TPV: Parameter Perturbations Through the Lens of Test Prediction Variance
Pith reviewed 2026-05-21 16:53 UTC · model grok-4.3
The pith
Training-set sensitivity to parameter perturbations converges to the test-set value in overparameterized models, independent of generalization.
A machine-rendered reading of the paper's core claim, the machinery that carries it, and where it could break.
Core claim
The paper proves that training-set TPV converges to its test-set counterpart in the overparameterized limit, irrespective of generalization performance. This supplies the first demonstration that prediction variance under local parameter perturbations can be inferred from training inputs alone. The trace form of TPV recovers the wide-minima hypothesis for SGD and quantization noise while producing a distinct Jacobian-spectral characterization for label noise that links to benign overfitting in nonlinear networks.
What carries the argument
Test prediction variance (TPV), the first-order sensitivity of trained model outputs to parameter perturbations, expressed in a trace form that isolates the Jacobian geometry of the trained model from the specific perturbation mechanism.
If this is right
- TPV recovers the wide-minima hypothesis for both SGD and quantization perturbations.
- Label-noise TPV yields a Jacobian-spectral view that connects to benign overfitting.
- A TPV-derived pruning criterion matches leading label-free baselines on standard tasks.
- Training-set TPV provides a usable signal for model selection in both in-distribution and transfer settings.
Where Pith is reading between the lines
- The observed stability at low widths suggests TPV could serve as a cheap diagnostic even when models are not extremely overparameterized.
- Because TPV separates geometry from perturbation type, the same machinery might apply to other post-training changes such as quantization-aware fine-tuning.

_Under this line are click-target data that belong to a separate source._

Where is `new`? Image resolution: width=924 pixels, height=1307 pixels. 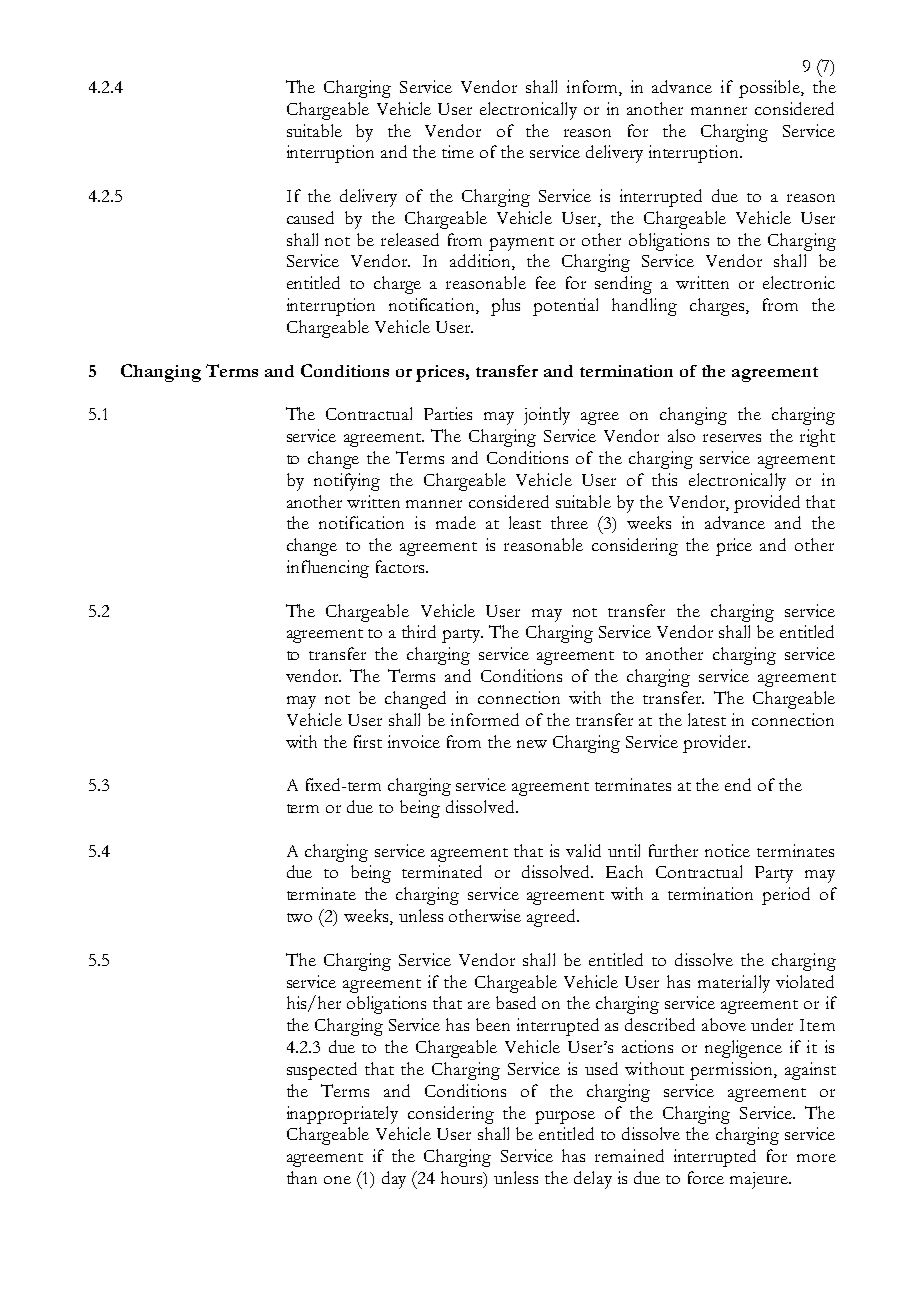 new is located at coordinates (532, 744).
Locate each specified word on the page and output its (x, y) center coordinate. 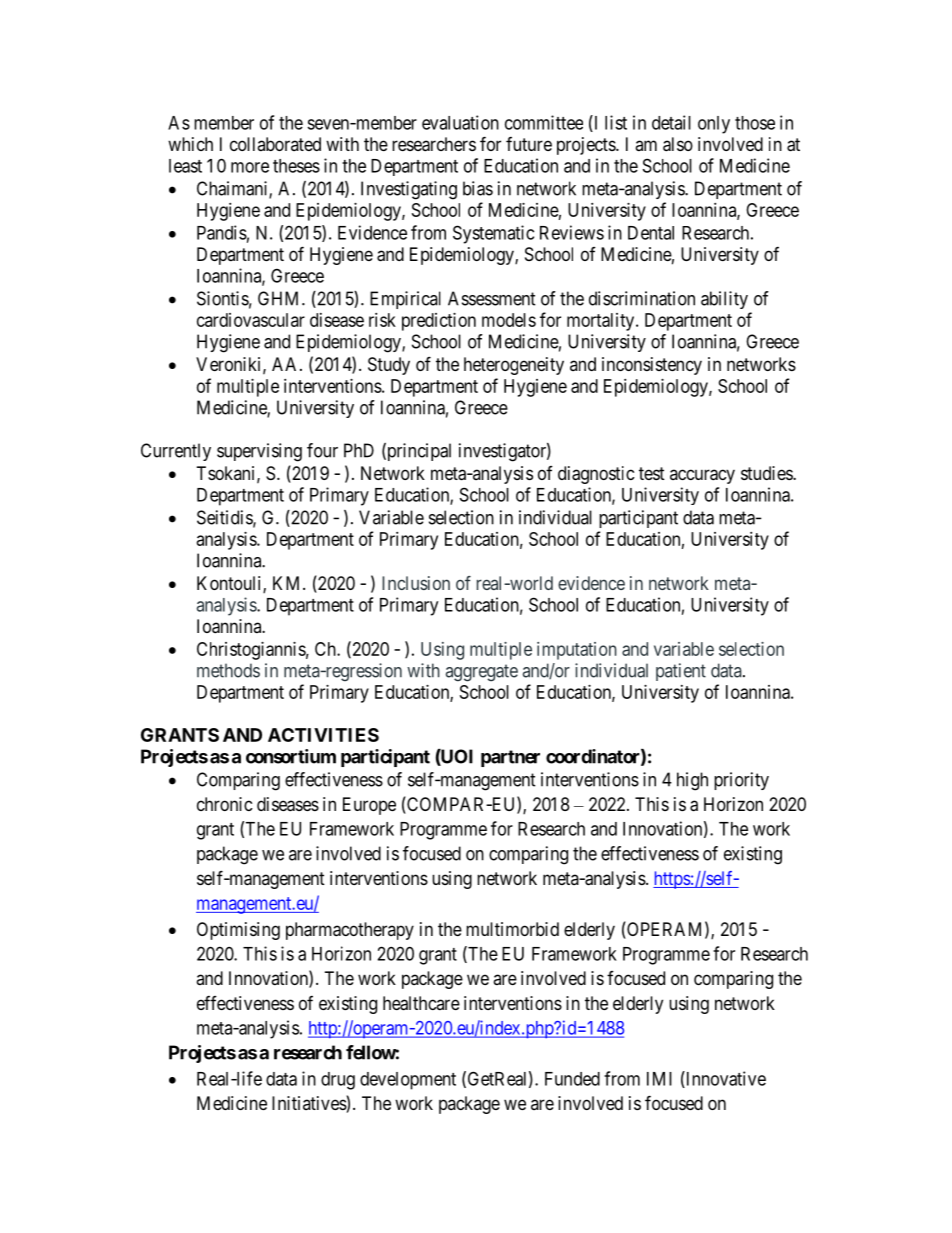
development (408, 1081)
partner (510, 758)
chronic (225, 804)
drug (338, 1081)
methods (228, 670)
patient (681, 672)
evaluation (460, 122)
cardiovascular (251, 320)
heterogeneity (514, 366)
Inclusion (416, 583)
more (250, 167)
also (678, 144)
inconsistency (652, 366)
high (692, 781)
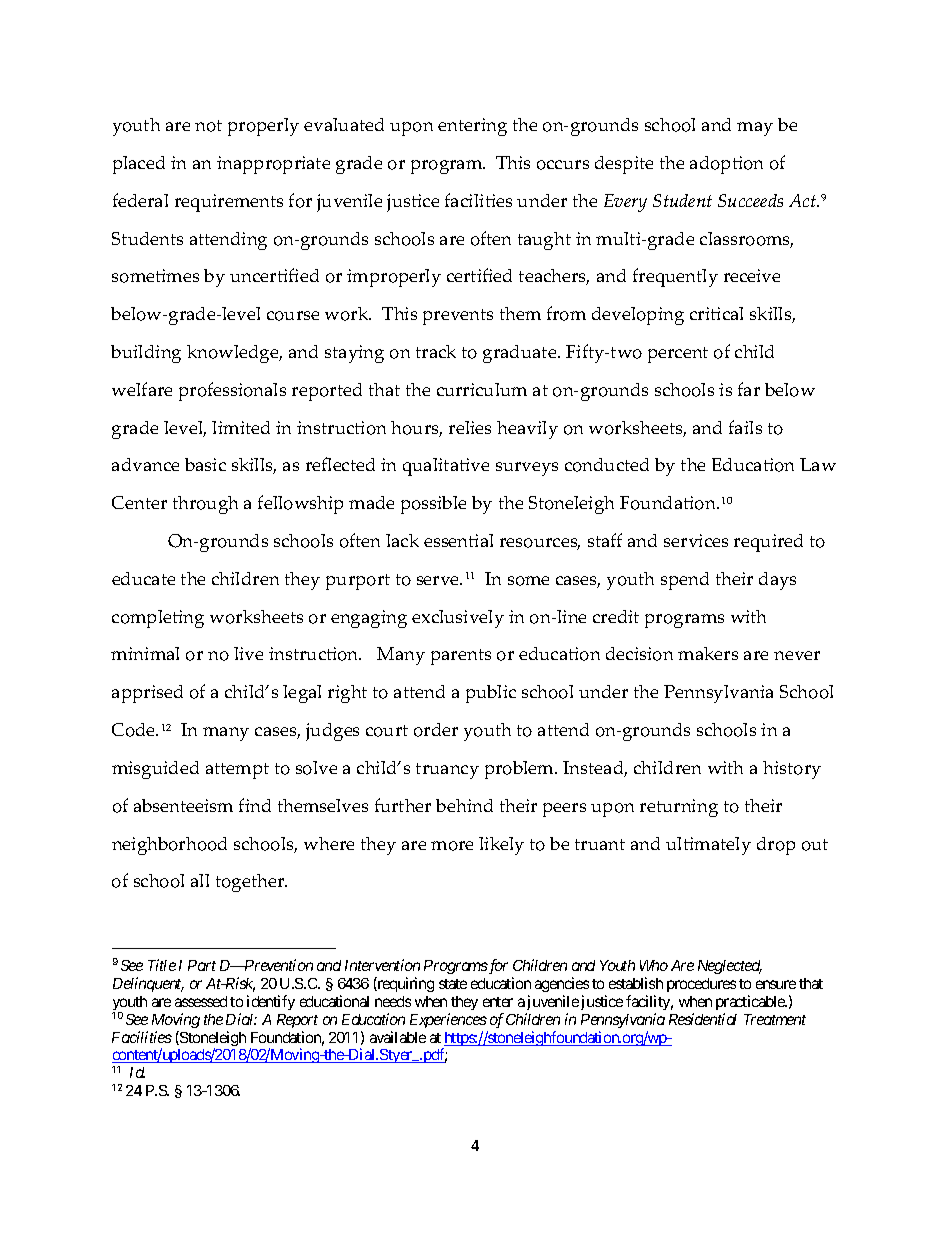  Describe the element at coordinates (448, 1020) in the page. I see `Experiences` at that location.
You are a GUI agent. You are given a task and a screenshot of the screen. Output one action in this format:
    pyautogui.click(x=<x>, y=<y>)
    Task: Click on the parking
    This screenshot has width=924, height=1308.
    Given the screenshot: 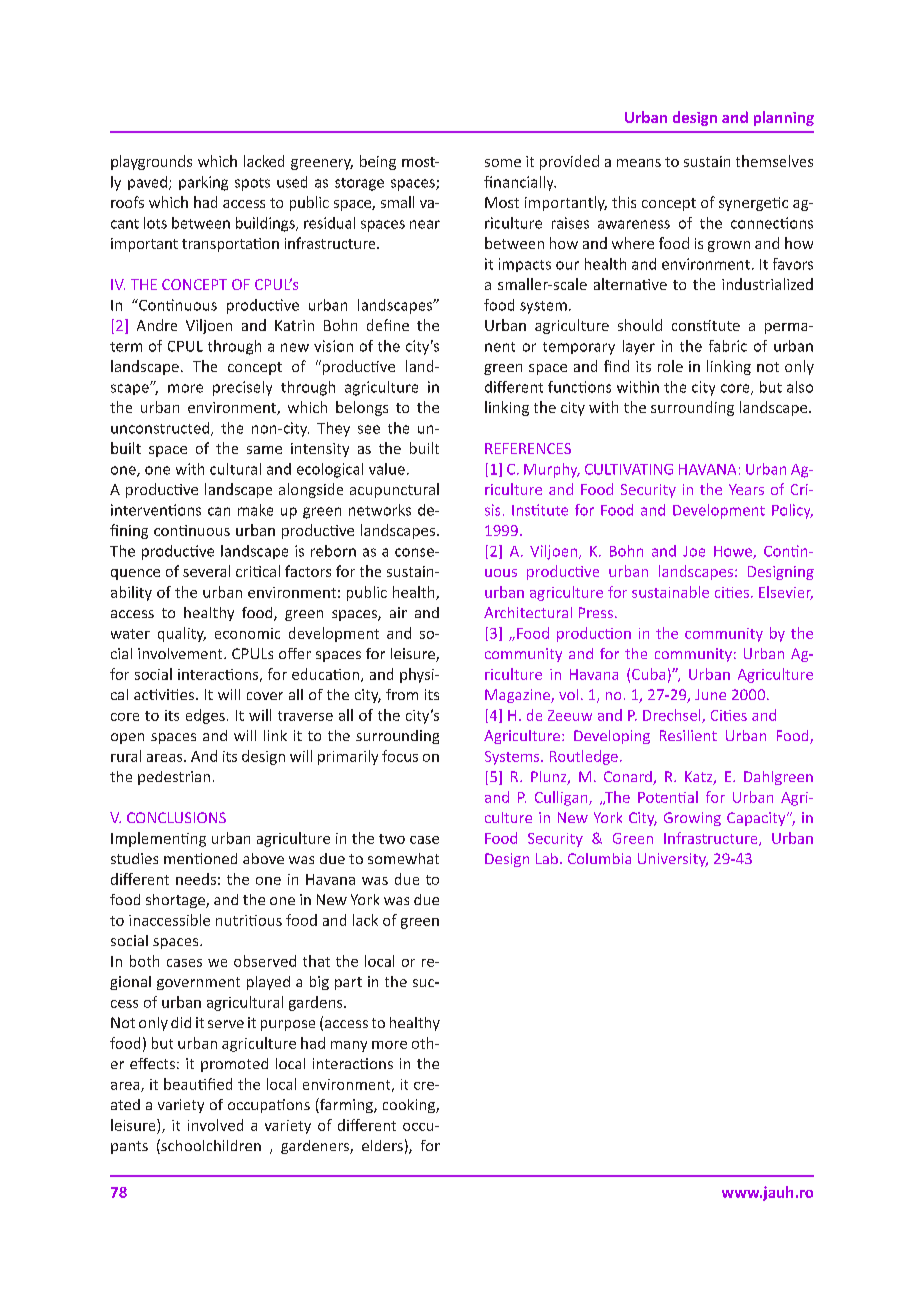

- The link to benign overfitting raises the possibility that TPV could flag regimes where overparameterized networks remain robust to label noise.
Load-bearing premise
The first-order Taylor approximation around the trained parameters suffices to capture the relevant robustness behavior for SGD noise, label noise, quantization, and pruning.
What would settle it
A concrete counter-example would be an overparameterized network on a standard image dataset where training-set TPV and test-set TPV differ by a large relative amount after training to convergence.
Figures
read the original abstract
We introduce test prediction variance (TPV)--the first-order sensitivity of a trained model's outputs to parameter perturbations--as a unifying framework for analyzing post-training robustness. TPV is a fully label-free object whose trace form separates the geometry of the trained model from the specific perturbation mechanism, placing SGD noise, label noise, quantization, and pruning under a single lens. The resulting expressions recover the wide-minima hypothesis for SGD and quantization noise, and yield a distinct Jacobian-spectral characterization for label noise connecting label-noise TPV with benign overfitting in nonlinear networks. Theoretically, we prove that training-set TPV converges to its test-set counterpart in the overparameterized limit, irrespective of generalization performance, providing the first result that prediction variance under local parameter perturbations can be inferred from training inputs alone. Empirically, this stability holds far more broadly, including at very low widths. Further, TPV correlates well with test loss, enabling practical applications: JBR, a label-free pruning criterion derived from TPV geometry matching state-of-the-art baselines; and training-set based model selection signal for in-distribution and transfer learning scenarios. Code available at github.com/devansharpit/TPV.
Editorial analysis
A structured set of objections, weighed in public.
Referee Report
Summary. The manuscript introduces Test Prediction Variance (TPV) as the first-order sensitivity of a trained model's outputs to parameter perturbations around the trained weights. TPV is presented as a label-free unifying framework whose trace form separates model geometry from the perturbation mechanism, recovering the wide-minima hypothesis for SGD and quantization while providing a Jacobian-spectral characterization for label noise. The central theoretical result is a proof that training-set TPV converges to its test-set counterpart in the overparameterized limit irrespective of generalization performance. Empirically, this convergence is shown to hold more broadly (including low widths), TPV correlates with test loss, and it yields a pruning criterion (JBR) competitive with state-of-the-art baselines plus a training-set-based signal for model selection.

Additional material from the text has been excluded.